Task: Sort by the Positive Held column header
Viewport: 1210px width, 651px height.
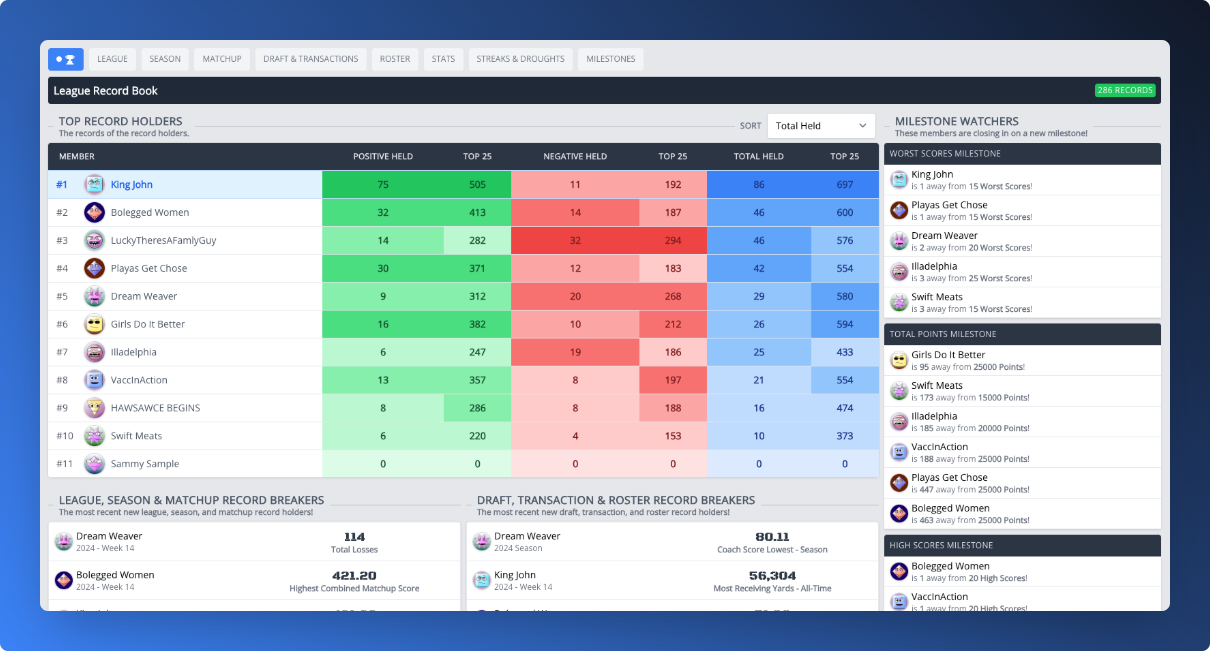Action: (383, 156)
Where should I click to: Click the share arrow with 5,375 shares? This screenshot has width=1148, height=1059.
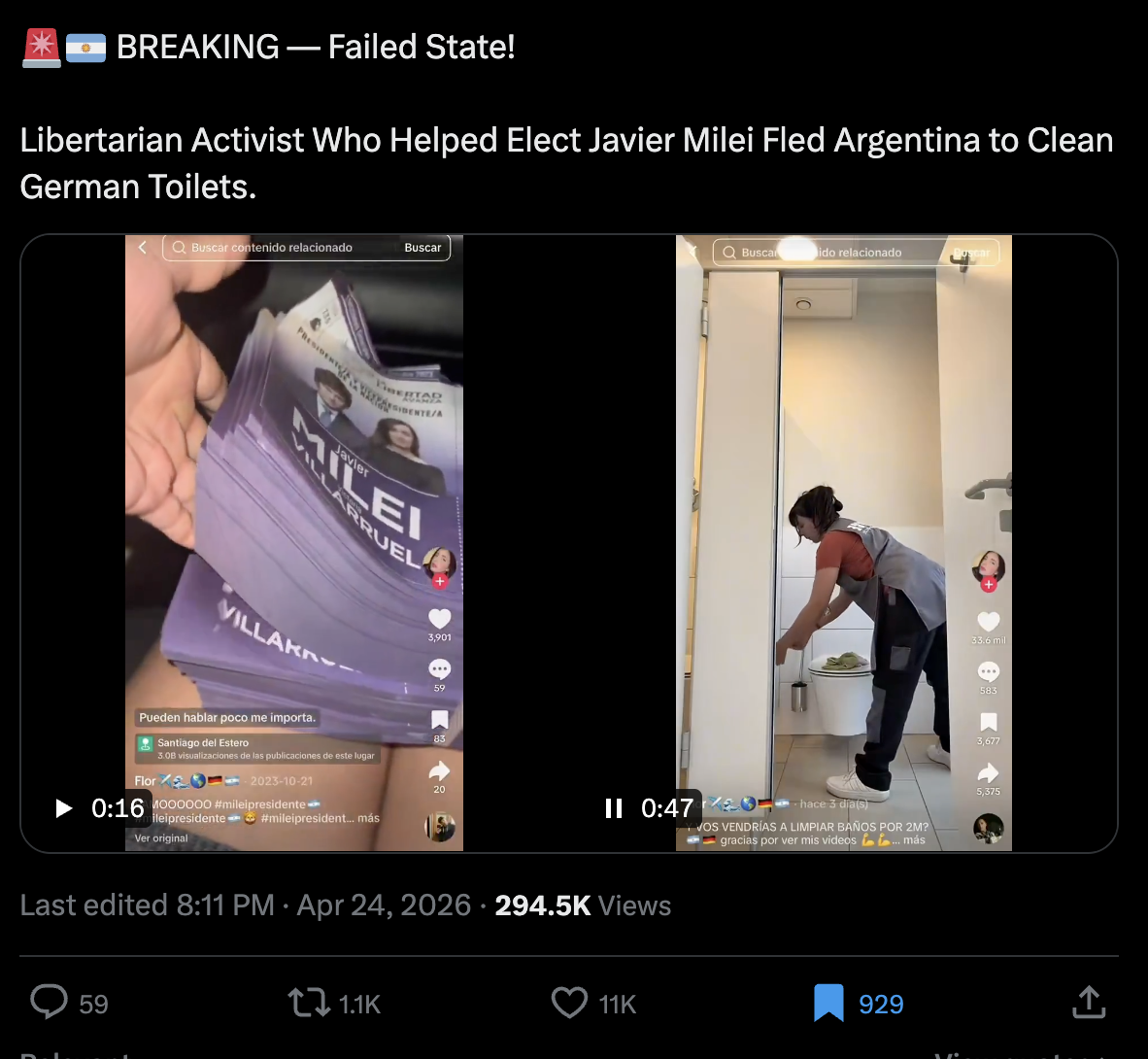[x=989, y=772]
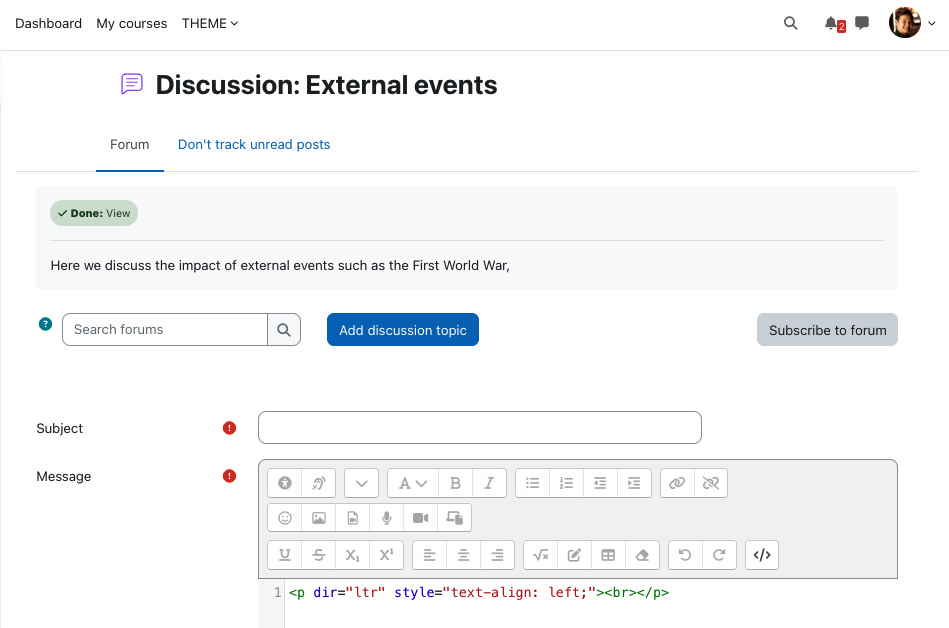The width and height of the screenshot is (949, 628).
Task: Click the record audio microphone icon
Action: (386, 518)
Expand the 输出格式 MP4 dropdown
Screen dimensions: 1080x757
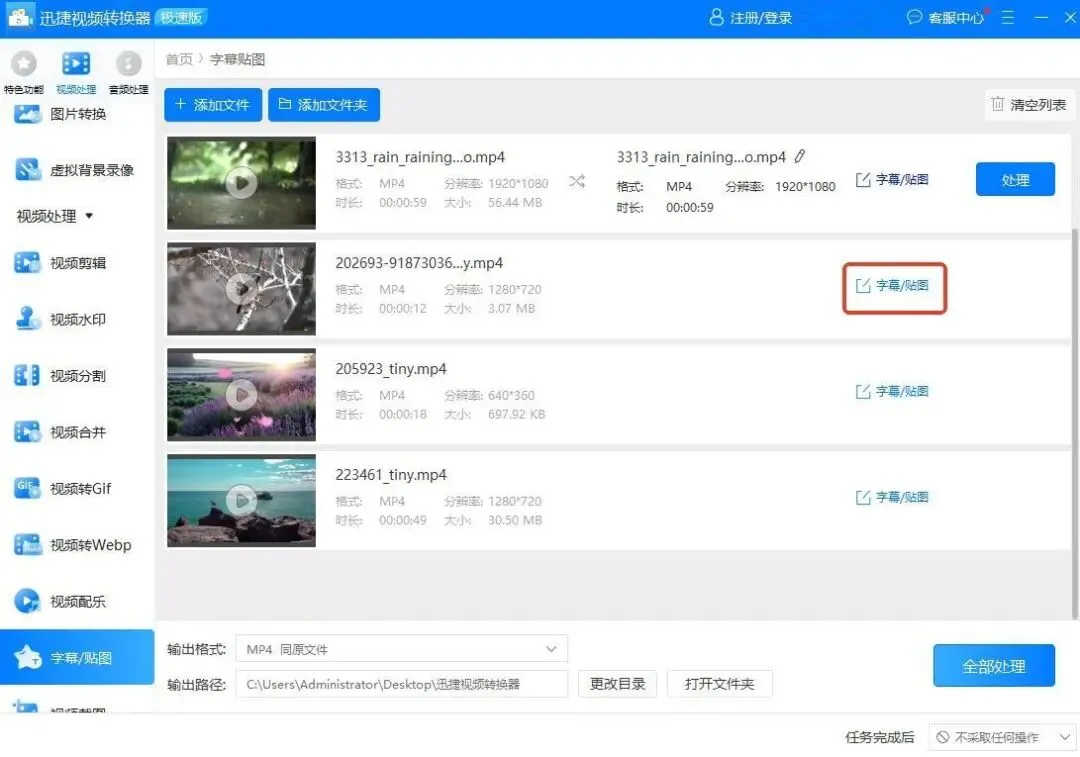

* **What the task requires**
Reproduce the records from the line containing "Where should I" through the end of the records, including both ends. Leave the pictures out.

* **Output**
Where should I click to: Click the share arrow with 5,375 shares? This screenshot has width=1148, height=1059.
[x=989, y=772]
The width and height of the screenshot is (949, 628).
Task: Click the record audio microphone icon
Action: (386, 518)
Expand the 输出格式 MP4 dropdown
Screen dimensions: 1080x757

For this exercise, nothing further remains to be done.